[Data records — start]

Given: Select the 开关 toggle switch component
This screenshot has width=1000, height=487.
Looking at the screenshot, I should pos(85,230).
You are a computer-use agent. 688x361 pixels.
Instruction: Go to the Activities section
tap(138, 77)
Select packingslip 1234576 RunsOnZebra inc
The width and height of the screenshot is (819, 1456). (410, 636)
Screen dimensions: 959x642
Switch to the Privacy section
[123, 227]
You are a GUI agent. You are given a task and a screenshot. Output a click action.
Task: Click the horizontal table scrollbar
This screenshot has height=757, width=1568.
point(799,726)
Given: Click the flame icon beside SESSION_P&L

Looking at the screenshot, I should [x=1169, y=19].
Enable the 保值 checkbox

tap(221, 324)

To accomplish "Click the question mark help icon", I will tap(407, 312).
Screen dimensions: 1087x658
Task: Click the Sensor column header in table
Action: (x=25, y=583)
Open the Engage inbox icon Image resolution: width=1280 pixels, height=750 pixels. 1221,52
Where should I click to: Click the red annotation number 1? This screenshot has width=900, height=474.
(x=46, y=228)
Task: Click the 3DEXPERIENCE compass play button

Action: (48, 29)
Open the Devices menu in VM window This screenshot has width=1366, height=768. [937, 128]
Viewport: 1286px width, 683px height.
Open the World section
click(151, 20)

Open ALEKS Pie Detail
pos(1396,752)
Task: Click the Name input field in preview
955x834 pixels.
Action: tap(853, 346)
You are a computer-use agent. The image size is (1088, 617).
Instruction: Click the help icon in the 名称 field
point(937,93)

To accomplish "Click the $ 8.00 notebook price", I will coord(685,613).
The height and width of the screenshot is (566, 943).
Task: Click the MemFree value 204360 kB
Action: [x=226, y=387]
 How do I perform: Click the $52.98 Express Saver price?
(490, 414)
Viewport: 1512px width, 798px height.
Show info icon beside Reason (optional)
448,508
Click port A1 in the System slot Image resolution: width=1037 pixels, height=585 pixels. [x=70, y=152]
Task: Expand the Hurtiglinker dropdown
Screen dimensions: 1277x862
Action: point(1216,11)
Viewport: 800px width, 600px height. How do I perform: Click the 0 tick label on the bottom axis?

[Data records — finish]

# Exercise goal
Out of the preceding entries, pull each line that contains the word "computer".

# Solution to this exercise
You are a computer-use agent. 688x361 pixels.
You are a computer-use agent. The image size is (1088, 617).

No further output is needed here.